Activity:
The lines to extract begin at the line that contains "The height and" and run through the last line of the listing; reproduce them exactly, minus any pictures.

★ ★ ★ ★ ★ ★ ★

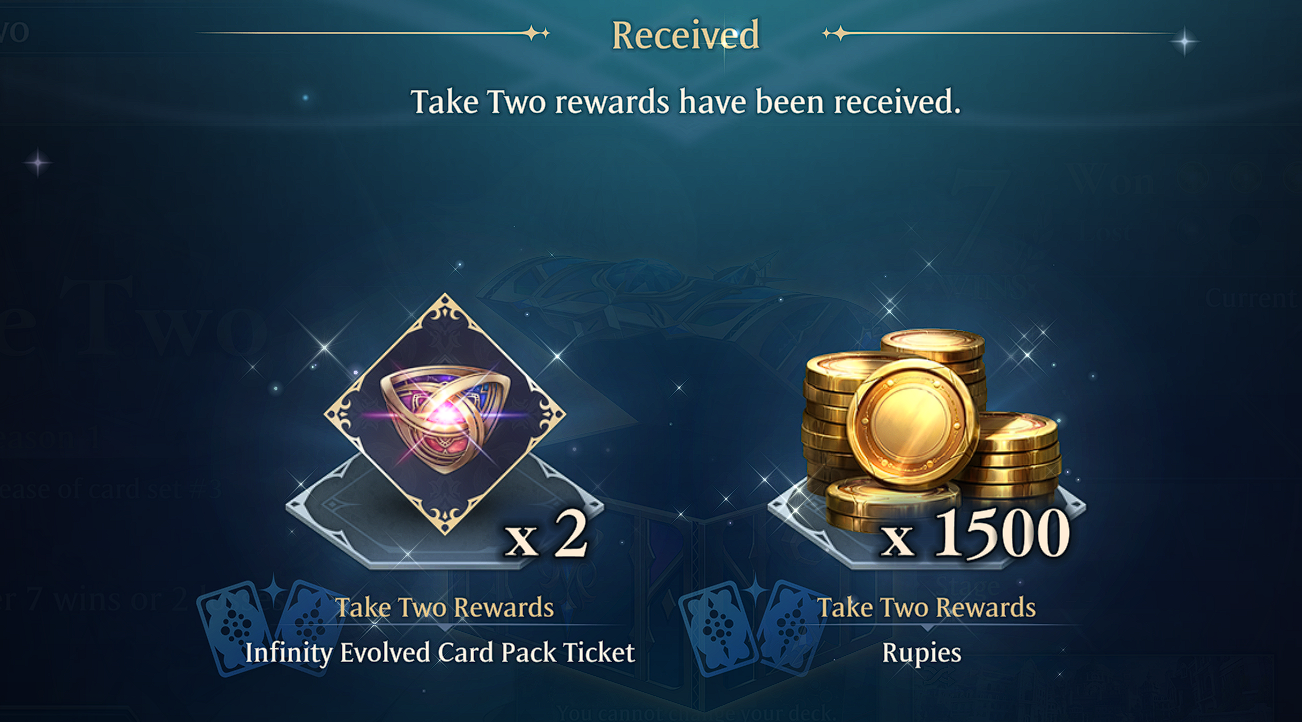1302x722 pixels.
Task: Click the Infinity Evolved card pack ticket icon
Action: click(x=445, y=413)
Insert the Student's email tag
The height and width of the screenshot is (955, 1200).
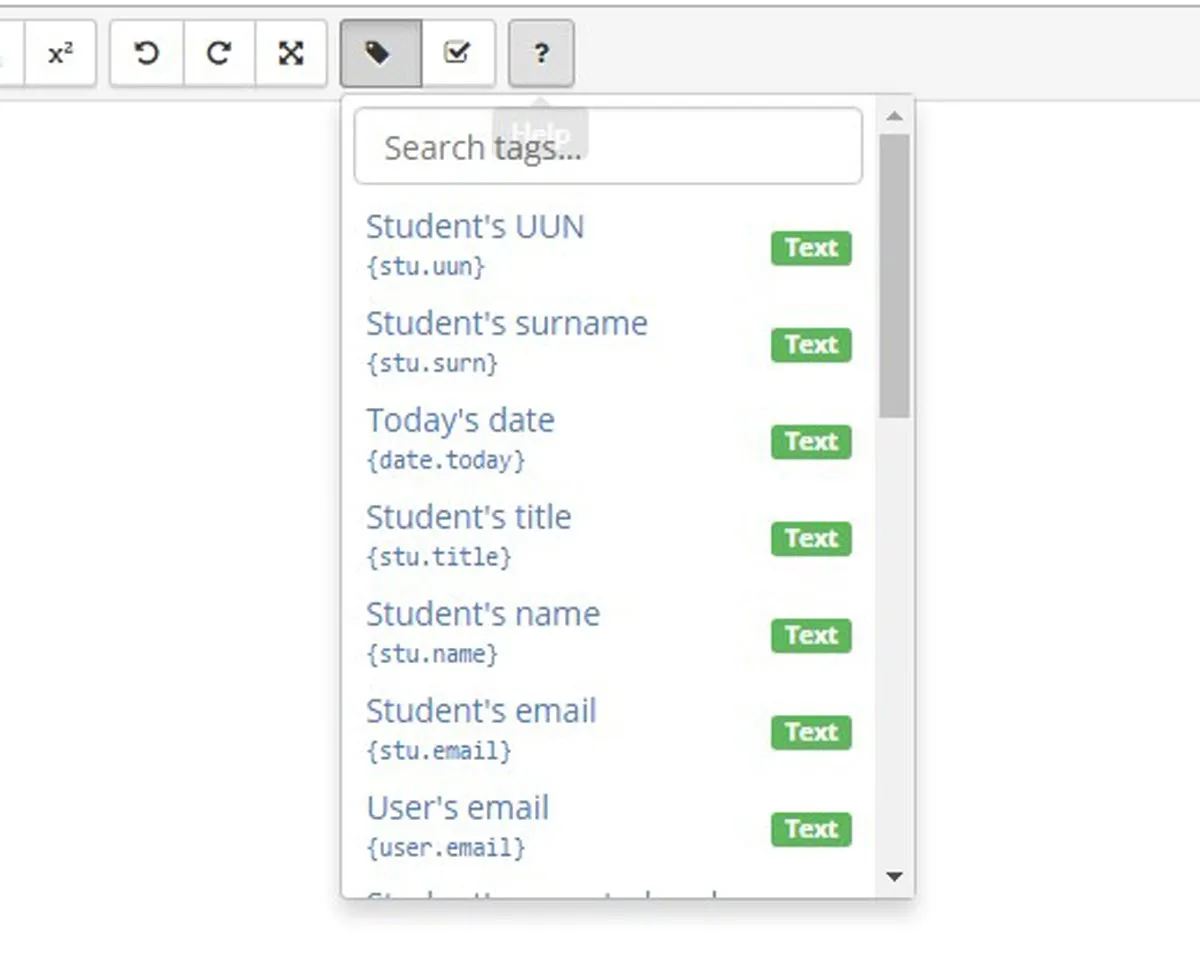pyautogui.click(x=481, y=710)
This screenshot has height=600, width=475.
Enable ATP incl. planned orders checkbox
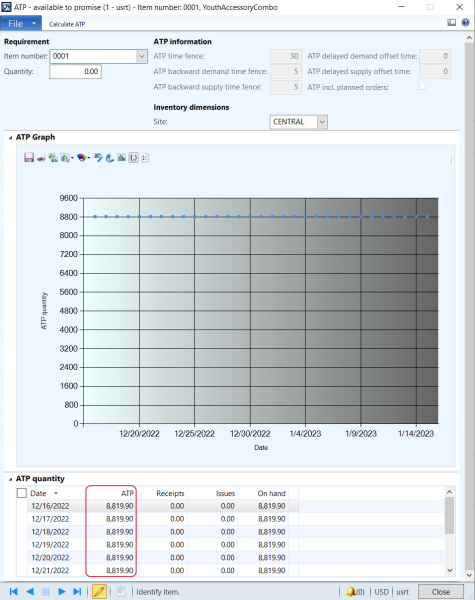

★ ★ ★ ★ ★ ★ ★

Answer to the problem:
The height and width of the screenshot is (955, 1200).
pyautogui.click(x=481, y=710)
This screenshot has height=600, width=475.
Enable ATP incl. planned orders checkbox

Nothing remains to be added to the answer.